Many thanks to Netgalley and Bookouture for my advance copy of this book in return for an honest review.
I’ve enjoyed Laura Elliot’s previous books, but somehow this one seemed to fall a bit short. I kept thinking that I could see where she was going with it, and what she was aiming to achieve, but then it just didn’t deliver what I was expecting. It’s a pity because all the ingredients are there for a really powerful story: characters you can identify with, a villain who you want to see brought to justice, heartaches and triumphs, and weaving it all together, the author’s skilful writing that is still very much in evidence, even though she doesn’t wrap it all up with the punch I very much wanted to see!
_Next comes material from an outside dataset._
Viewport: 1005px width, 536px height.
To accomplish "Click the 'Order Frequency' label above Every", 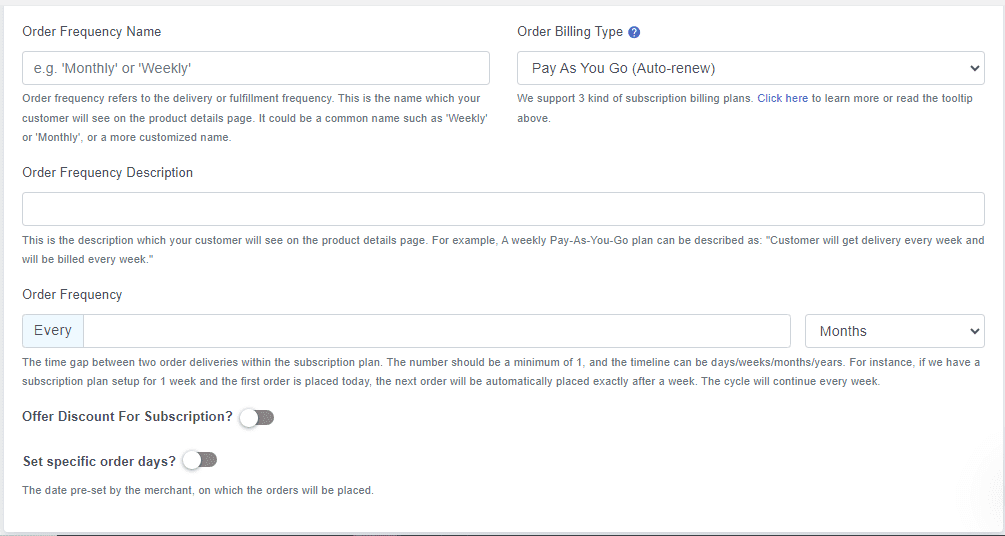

Beth McKeever is worn down by the cards that life has dealt her. A difficult childhood (I never really understood the favouritism her mother had for her sister over her), despite always trying to do the right thing, which extends into adulthood. Beth never seems to catch a break and never manages to attain real happiness despite marriage and 4 children. Her mother Marjory remains a misery throughout, determined to thrive on bitterness and refusing to see what’s right under her nose. Her brother Albert is her shining light, always there to help out in times of trouble and need and she depends on him for support. And support her he does when her husband, father of her two daughters, ups and leaves, tired of her endless harping. It’s a choice that is to have catastrophic consequences.
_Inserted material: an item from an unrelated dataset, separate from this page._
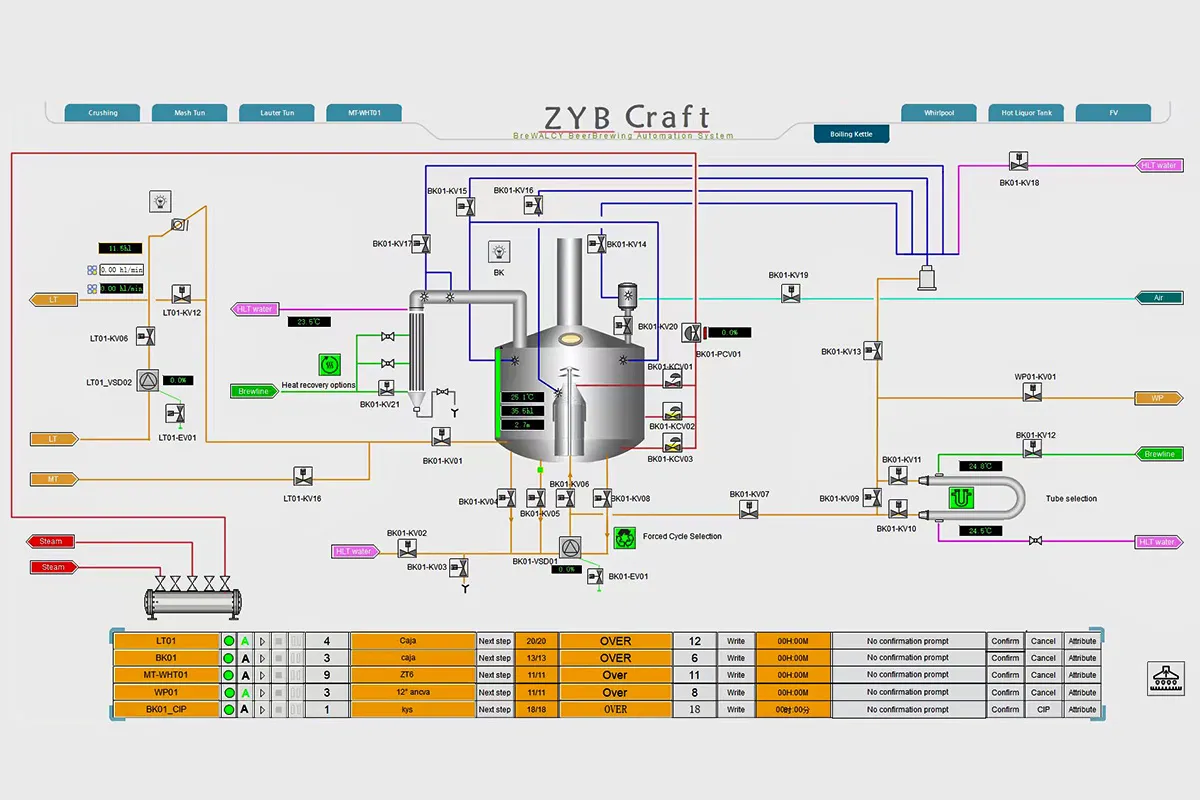The width and height of the screenshot is (1200, 800).
Task: Switch to the Whirlpool tab
Action: tap(939, 113)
And these are the themes that are carried through the book: bitterness, favouritism, negativity and unhappiness. Quite honestly, I found that they put a bit of a dark cloud over me as I continued to read.
By about three quarters of the way in, I started to find that I was losing track of the characters. There seemed to be a lot of names and people that I couldn’t quite place and who didn’t seem altogether necessary to the story and I started to skim a bit. I did want to get to the end, and despite my criticism, the thread of the story is maintained throughout – it never loses itself.
So, I’m giving this one 3 out of 5 stars. It just wasn’t what I’ve come to expect from Laura Elliot’s books as it’s a lot weaker than its predecessors. Nevertheless, it still carries a sound message.
PS: I don’t understand the title of the book either, but I really don’t want to sound like I’m being entirely negative!